Il est assez drôle – même si l’on est plus proche du rire jaune dans ce cas – de constater que la défense de l’uberisation est sans doute l’une des choses les mieux partagées au sein des écoles de commerce. Vantant l’émancipation apportée par Uber et ses avatars ainsi que le reflux du chômage permis par ce modèle (et tant pis si cela doit s’accompagner d’une augmentation de la précarité, de la baisse de l’espérance de vie ou même des deux à la fois), beaucoup d’étudiants affirment d’un ton péremptoire que l’uberisation est la meilleure chose qui soit arrivée à notre société. Pourtant, si l’on creuse un peu on se rend rapidement compte que si meilleure chose il y a c’est surtout parce qu’elle est très éloignée de leurs préoccupations quotidiennes. Alors que beaucoup d’étudiants acceptent de travailler 60h par semaine à condition de toucher un salaire conséquent (c’est la sempiternelle procession vers les cabinets de conseil, d’audit et autres métiers de la finance), ils ne trouvent aucune incohérence à défendre un modèle où certains travailleront autant si ce n’est plus mais pour toucher une misère. Et si dans les discussions on demande à ces personnes si elles sont prêtes à travailler autant pour toucher une telle misère elles vous répondront non évidemment.
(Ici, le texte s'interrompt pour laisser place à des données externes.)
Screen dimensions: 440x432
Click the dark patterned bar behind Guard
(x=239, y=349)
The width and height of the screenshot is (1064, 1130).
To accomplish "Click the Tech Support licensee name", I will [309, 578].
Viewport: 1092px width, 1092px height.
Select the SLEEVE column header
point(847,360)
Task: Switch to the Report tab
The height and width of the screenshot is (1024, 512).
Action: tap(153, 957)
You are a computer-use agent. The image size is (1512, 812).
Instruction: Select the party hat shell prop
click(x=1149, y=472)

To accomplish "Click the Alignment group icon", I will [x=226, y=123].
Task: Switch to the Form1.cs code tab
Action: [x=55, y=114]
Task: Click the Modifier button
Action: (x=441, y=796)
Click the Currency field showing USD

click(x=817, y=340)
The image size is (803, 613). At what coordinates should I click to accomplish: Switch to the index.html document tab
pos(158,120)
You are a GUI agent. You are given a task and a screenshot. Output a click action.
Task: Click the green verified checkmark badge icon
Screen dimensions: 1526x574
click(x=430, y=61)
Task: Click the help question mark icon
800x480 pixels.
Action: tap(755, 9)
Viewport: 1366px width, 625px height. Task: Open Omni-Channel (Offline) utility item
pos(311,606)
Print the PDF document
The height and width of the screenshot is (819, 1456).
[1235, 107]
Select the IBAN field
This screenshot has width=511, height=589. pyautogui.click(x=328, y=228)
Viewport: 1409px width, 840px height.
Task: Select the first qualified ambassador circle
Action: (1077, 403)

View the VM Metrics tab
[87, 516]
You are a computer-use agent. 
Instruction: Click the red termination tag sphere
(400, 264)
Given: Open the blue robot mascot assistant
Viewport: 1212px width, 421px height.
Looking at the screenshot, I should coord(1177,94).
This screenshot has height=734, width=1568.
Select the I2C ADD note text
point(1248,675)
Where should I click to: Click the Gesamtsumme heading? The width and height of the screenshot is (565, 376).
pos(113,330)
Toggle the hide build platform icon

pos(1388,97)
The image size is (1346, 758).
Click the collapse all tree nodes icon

Décidément, l’hypocrisie est l’une des choses les mieux partagées.
Nous l’avons donc vu, l’uberisation n’a rien de moderne, au contraire. C’est pour cela que le titre de ce billet est un oxymore, non pas par provocation mais simplement pour montrer l’inanité d’une telle position défendue par beaucoup de personnes mais pas par les premières concernées. Il y aurait bien d’autres choses à dire sur la question d’Uber et notamment sur ses arrangements fiscaux mais le billet serait alors bien trop long. Aussi nous faut-il, à mes yeux, rapidement et urgemment sortir du modèle porté par l’uberisation qui ne repose en réalité que sur plus de précarité et plus de violence sociale. Durant les semaines, les mois et les années à venir il va falloir nous battre pour montrer qu’une autre société est possible, une société plus fraternelle, plus juste, plus généreuse. D’ici là, imaginons Sisyphe heureux.